CD28 is involved in the generation of Foxp3⁻ Treg cell precursors. (A) Decreased frequency of cytokine responsive Treg cell precursors in CD28 KO and AYAA mice. CD25^hiFoxp3⁻ CD4SP cells were FACS purified from WT and indicated strains, cultured in vitro with hIL-2 (50 U/ml), and analyzed at 24 hours for Foxp3 expression by flow cytometry. Data were normalized to that of WT from the same experiment to account for inter-experimental variation. Each dot represents data from an individual experiment.
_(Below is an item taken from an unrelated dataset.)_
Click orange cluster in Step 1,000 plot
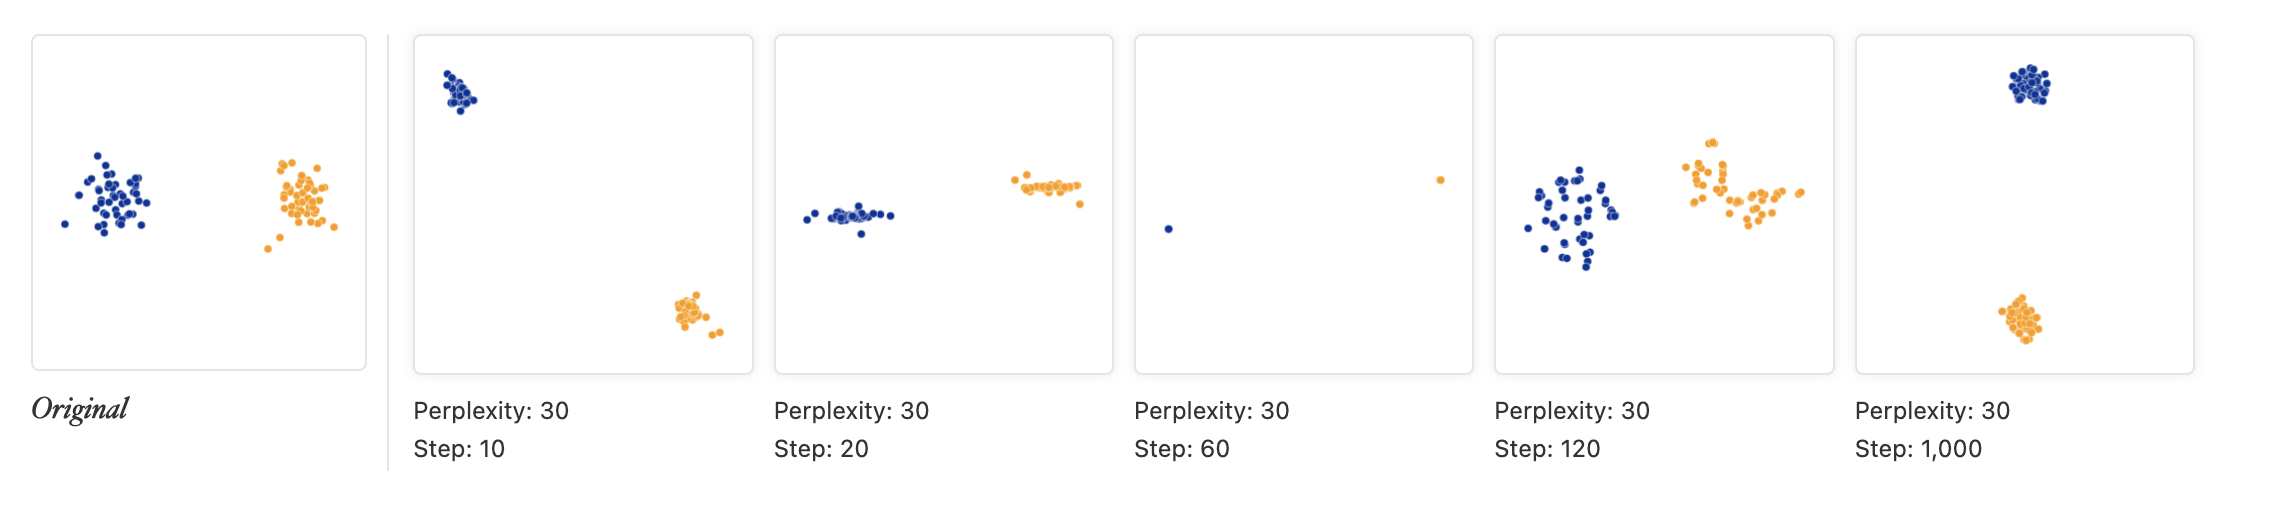This screenshot has height=518, width=2294. tap(2022, 320)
Bars indicate the average normalized percentage of Treg cell precursors (n=8 WT and KO; n=5 AYAA, n=6 Y170F). (B) The effect of CD28 on the generation of Treg cells is cell-intrinsic. Lethally irradiated congenic hosts (CD45.1) were reconstituted with an equal mixture of bone marrow cells from WT (CD45.1) and WT, KO, or AYAA (all CD45.2) mice. Foxp3 and CD25 expression in CD45.2⁺CD4SP cells were analyzed by flow cytometry six weeks post-reconstitution. (C) Percentages of CD25^hiFoxp3⁻ and Foxp3⁺ cells within the CD45.2⁺CD4SP subset are summarized (n=12 WT and KO; n=8 AYAA; n=6 Y170F). (D) The effect of CD28 on the generation of Treg cell precursors is cell-intrinsic. FACS purified CD45.2⁺ Foxp3⁻ CD4SP cells were cultured in vitro with hIL-2 (50 U/ml) and Foxp3 expression was analyzed 24 hours later by flow cytometry. Data shown were normalized to that of WT cells in the same experiment. Each dot represents data from an individual mouse (n=6 mice, 4 independent experiments) and the bars indicate the average normalized percentage. ** p ≤0.01.